Sunday, March 9, 2014
It’s a New Year, and hope springs eternal. It’s traditional for people to offer their resolutions. So, for 2014, I have some suggestions for a few others.
For President Barack Obama: Resolve to simply tell the truth. No more untruths like those used in promoting the Affordable Care Act (Obamacare) and in coverups like Benghazi. You are my president. If nothing else, you must be honest with all of us.
The president also desperately needs to resolve to recognize that his social engineering approach and attempt to redistribute the country’s wealth will not work. It is the path to the destruction of free market capitalism and our individual freedoms.
For Congress: Resolve that compromise is not a dirty word. It is instead the only route to meaningful solutions to difficult problems and an end to dangerous gridlock. Recognize that extremism is indeed a vice (Barry Goldwater was wrong). Ted Cruz and the most extreme segment of the tea party are damaging the Republican Party with the American people. The Democrats have their extremes, too. Secular progressivism is certainly not the answer for our country.
For Gov. Paul LePage: Resolve to have an attitude adjustment. Recognize that even those of us who agree with you on many issues find your belligerent, “My way or the highway” style, offensive. If only you would understand how damaging that style is to your hopes for achieving success on issues of major importance to you and many of us. Vetoes generally solve nothing. Resolve to drop the name calling and substitute that with some respect for others’ points of view — no matter how wrong they may be. We all admire and respect the traits of courage and passion. Now, Governor, simply resolve to temper those qualities with respect for others and compassion for all.
For LePage’s re-election opponents:
For Mike Michaud: Resolve to spend a great deal of time reviewing your record in Congress with full explanation to us of the reasons for your positions on the issues of critical importance. Then tell us where you will stand, as governor, on the more local issues affecting Maine.
For Eliot Cutler: Resolve to concentrate your efforts for the next 10 months on how you provide the preferable alternative to the political party choices. In other words, make the independent argument complete with your specific plan for Maine’s future. Comparative ads and positioning should be your formula. That is the ticket for your campaign.

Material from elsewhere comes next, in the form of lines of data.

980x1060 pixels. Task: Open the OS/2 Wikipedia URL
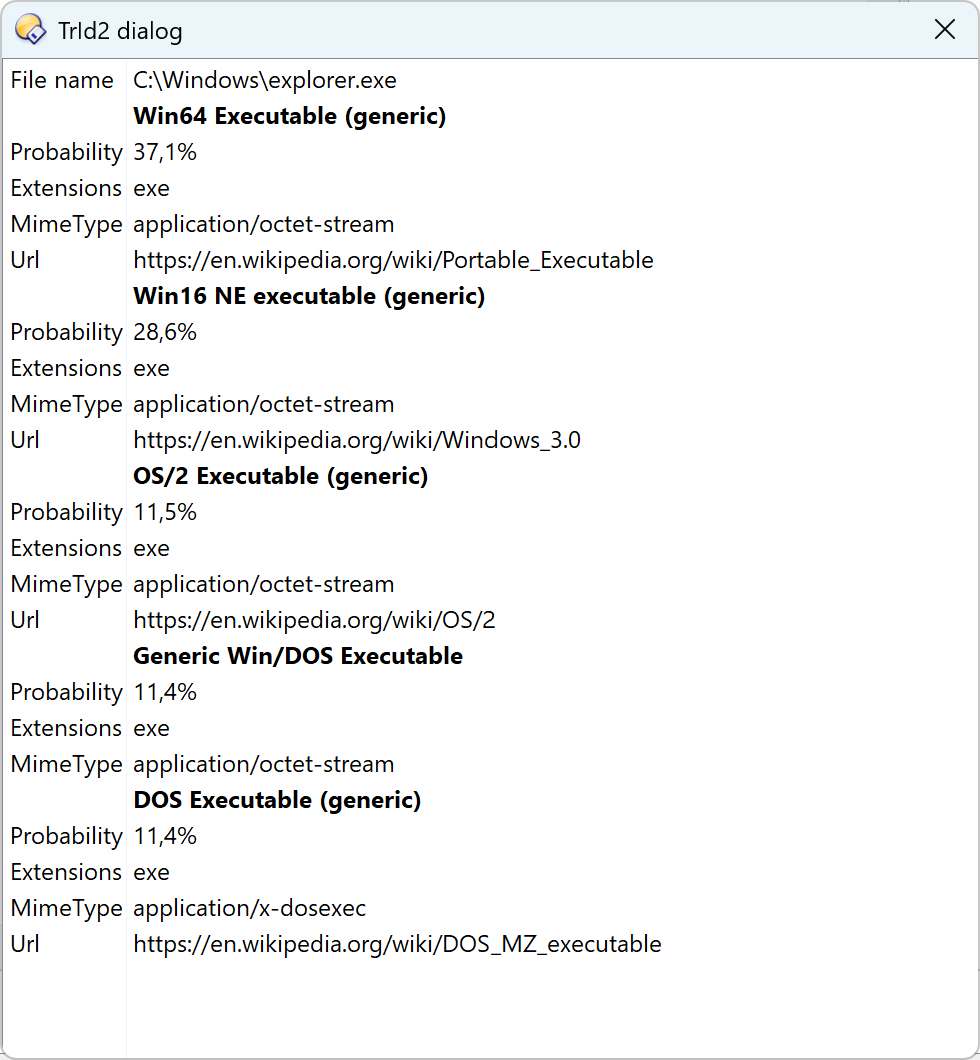point(314,620)

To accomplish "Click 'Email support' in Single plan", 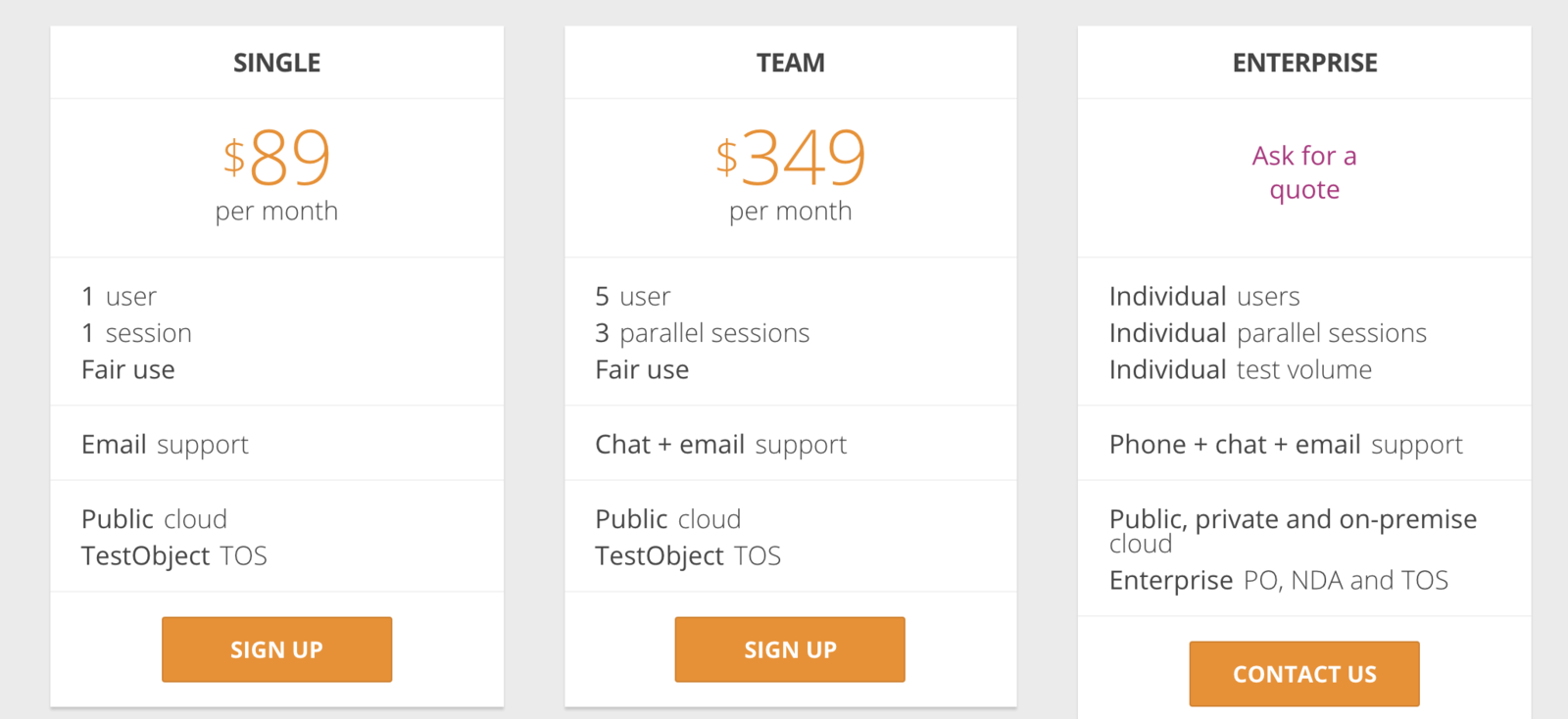I will click(165, 445).
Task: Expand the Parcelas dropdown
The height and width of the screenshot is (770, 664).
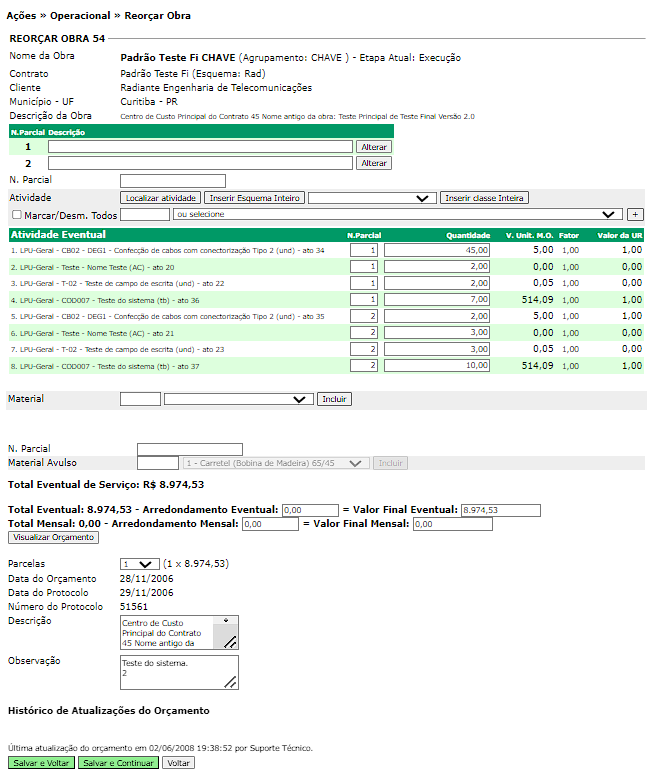Action: click(x=138, y=563)
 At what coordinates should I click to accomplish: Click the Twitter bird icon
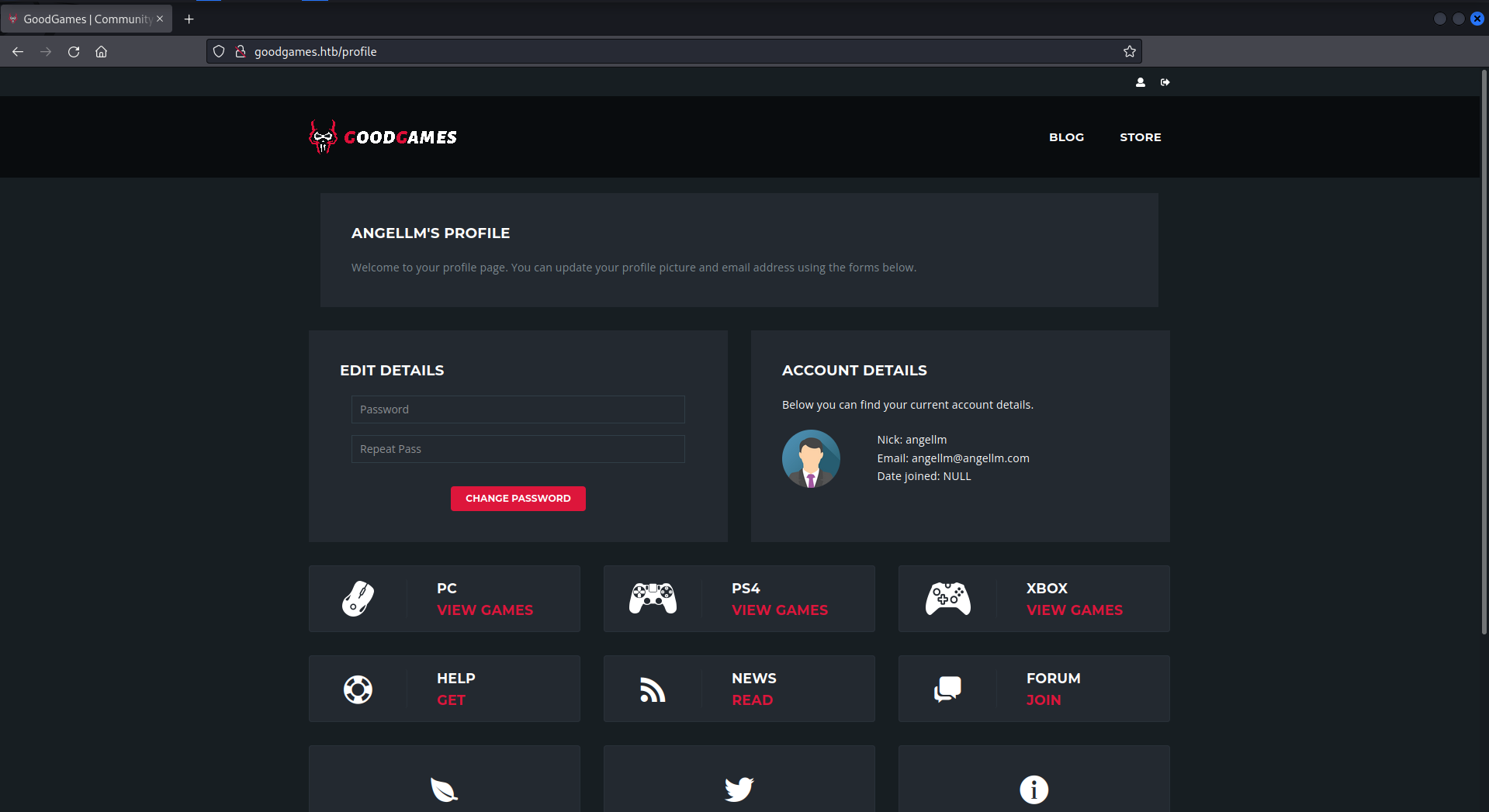(x=739, y=789)
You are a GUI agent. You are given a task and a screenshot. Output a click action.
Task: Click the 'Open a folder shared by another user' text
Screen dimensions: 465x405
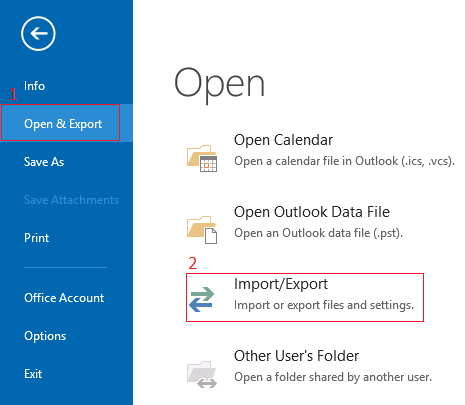333,377
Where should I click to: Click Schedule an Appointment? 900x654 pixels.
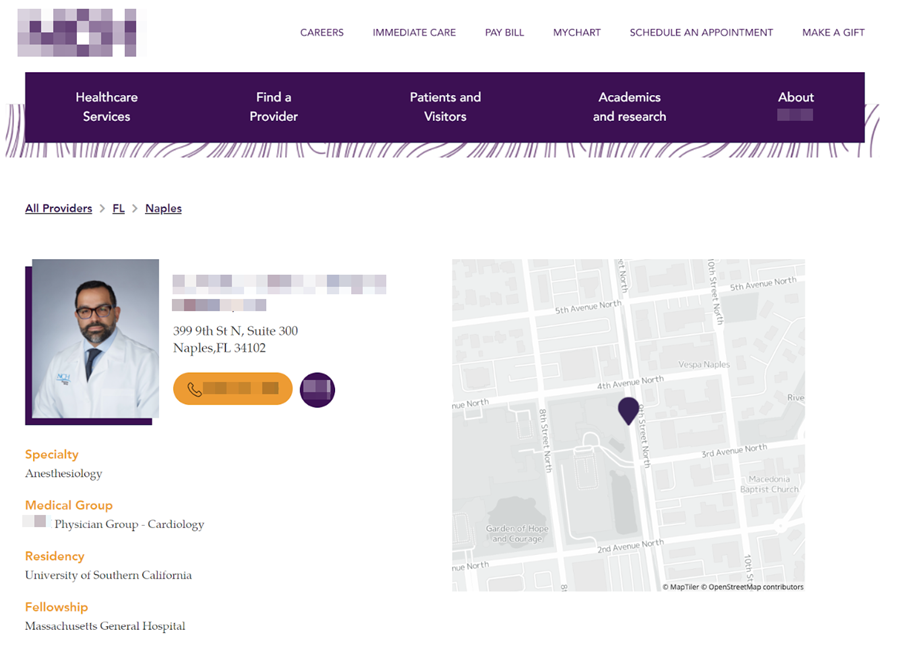[x=701, y=33]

On the local political scene:
For Republican leader, Sen. Roger Katz of Augusta: Resolve that you will continue to work for understanding within your party, to heal the rift between conservative and moderate segments. To continue your work to bring the party to the understanding that common ground trumps extremism and will lead to eventual success.
For my friend, Augusta Mayor Bill Stokes: Resolve (while you follow through on campaign promises made and continue to grow in your job) to exercise independence in your position of leadership. As the city charter indicates, council sets policy, the manager’s job is to administer it.
For one of our newest businesses, Summit Natural Gas: Resolve not to make unrealistic promises that you cannot keep and deadlines that you cannot meet. Take a less frenetic approach in your race to distribute our new source of heating supply to the valley overnight. We will all be patient and wait, so that you may do your job safely and right.
For most of us, resolutions should be fairly simple. Let’s resolve to be less judgmental of those different from us. To work to correct a wrong when we see it. To help someone less fortunate, when we can. Let’s resolve to become more involved in our community, in our schools and in our government.
If you are a parent, you have an awesome responsibility. You, more than any other influence, determine your children’s hopes for the future. Give them your undivided attention and provide a moral compass to be proud of. Teaching is the most wonderful thing you have to give to your child. While we are at it, let’s honor our teachers in the education profession; they should be our heroes.
My final resolution is well-known to doctors and should be a credo for all politicians: “Do no harm.”
Let’s resolve to work hard to make things better for everybody in 2014.
Happy New Year.
Don Roberts is a former city councilor and vice chairman of the Charter Commission in Augusta. He is a trustee of the Greater Augusta Utility District, and a representative to the Legislative Policy Committee of Maine Municipal Association.